According to source code analysis by MalwareHunterteam, Onyx ransomware displays a unique technical functionality that may be intentional or it may be a malware bug. Based on Chaos and Conti ransomware, Onyx differs from its predecessors in a major way. It only encrypts small data files less than 2 MB in size. Any file larger than 2 MB, Onyx ransomware will permanently overwrite with junk data. Of course, there is no honor among thieves, but destroying data without the option of being able to restore it effectively undermines the whole ransomware extortion business model. Why would a victim pay if they know there is no way to get their data back? Considering this question adds weight to the theory that this malware behavior is a bug that threatens the success of ransomware as a business for other cybercriminal syndicates. However, if the destructive nature of Onyx ransomware is actually a bug, the developers of this nasty strain have not demonstrated any intent to resolve the issue since it was first discovered in the wild.

At this point, many security researchers and cybersecurity analysts investigating Onyx believe the malware is functioning as intended, and therefore the motive is not financial gain but rather to create havoc and cause maximum destruction to targeted businesses. This changes the cyberthreat landscape by introducing an insidious new ransomware variant designed to damage and terrorize targeted organizations and little else.

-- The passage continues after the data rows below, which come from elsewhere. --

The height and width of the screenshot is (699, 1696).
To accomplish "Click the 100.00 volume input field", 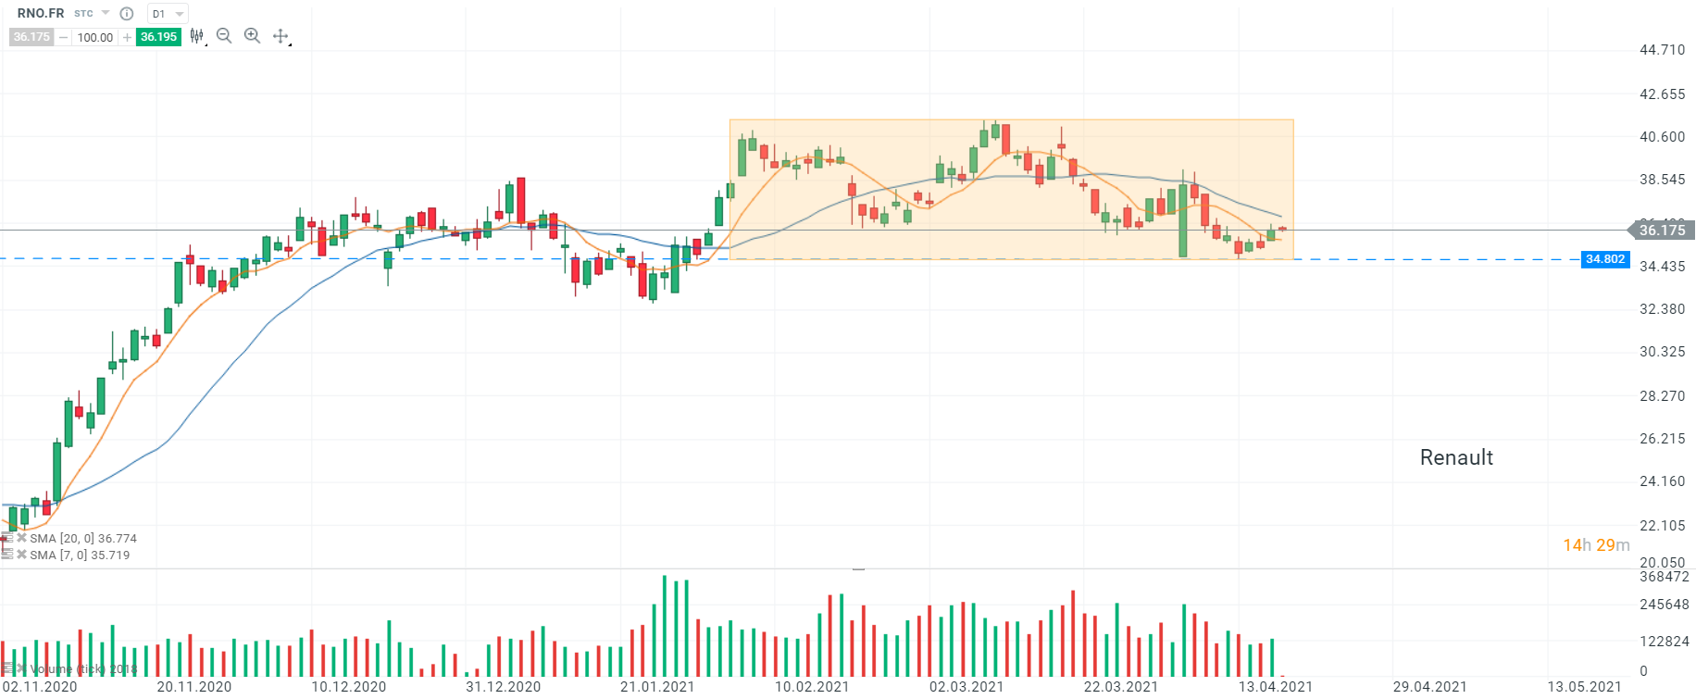I will [x=94, y=37].
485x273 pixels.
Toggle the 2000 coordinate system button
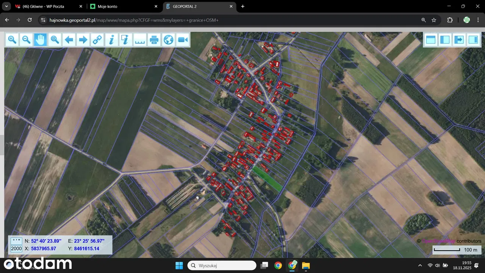pos(16,249)
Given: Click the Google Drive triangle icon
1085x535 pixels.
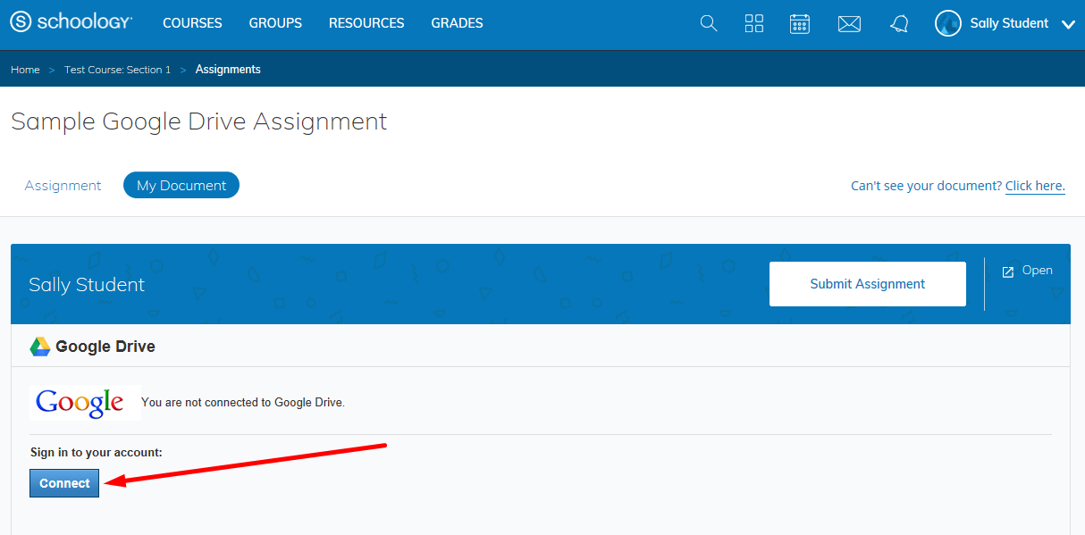Looking at the screenshot, I should (39, 347).
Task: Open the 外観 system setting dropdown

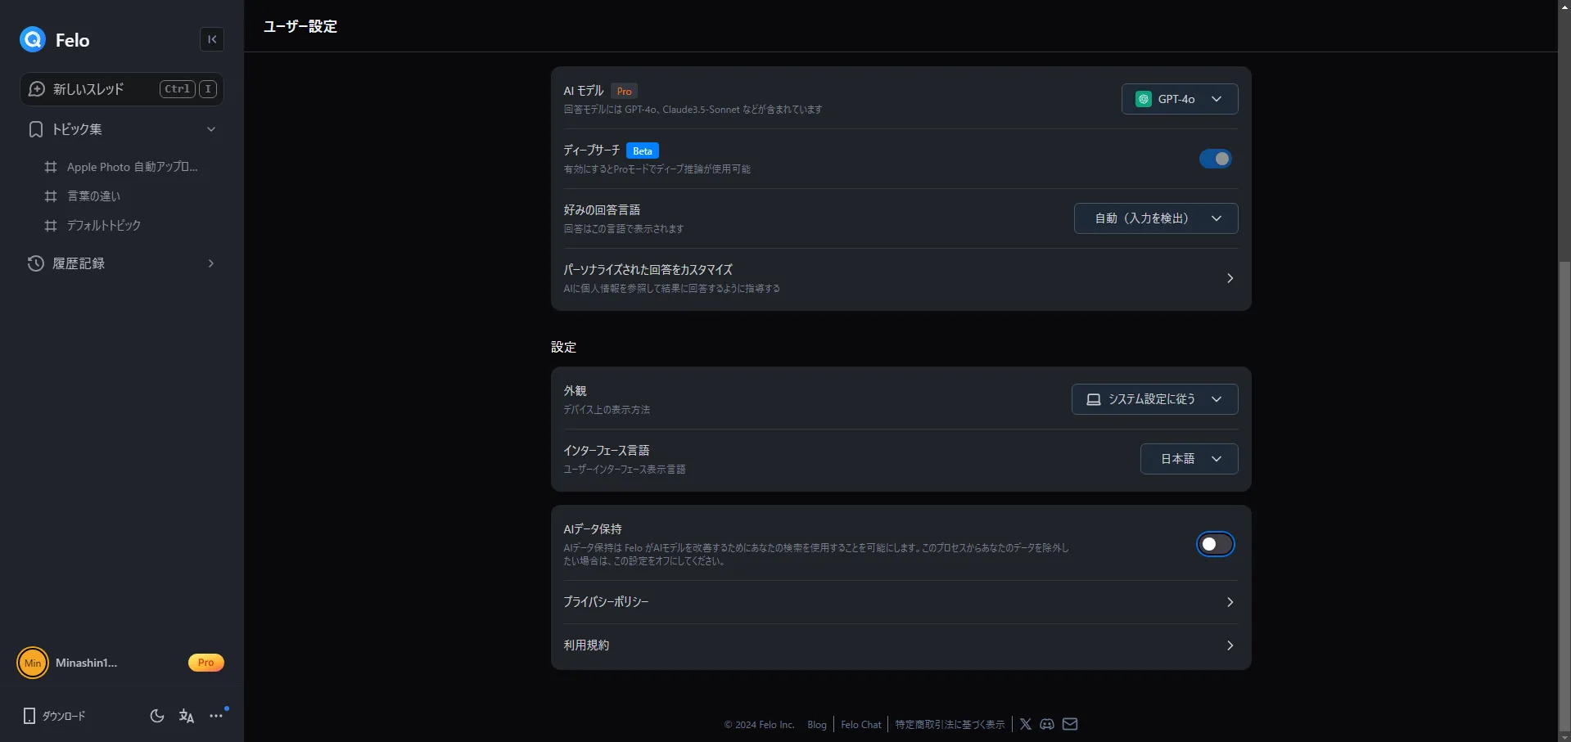Action: tap(1154, 399)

So whether this dangerous malware behavior is by design or a faulty bug that has not been resolved, if your organization is infected with Onyx ransomware, do not pay the ransom because the majority of your data has already been irrevocably destroyed by this malware. The best defense against any type of ransomware attack is to protect your data by maintaining secure offline, encrypted backups and to keep your network secure with a multilayered approach to cybersecurity.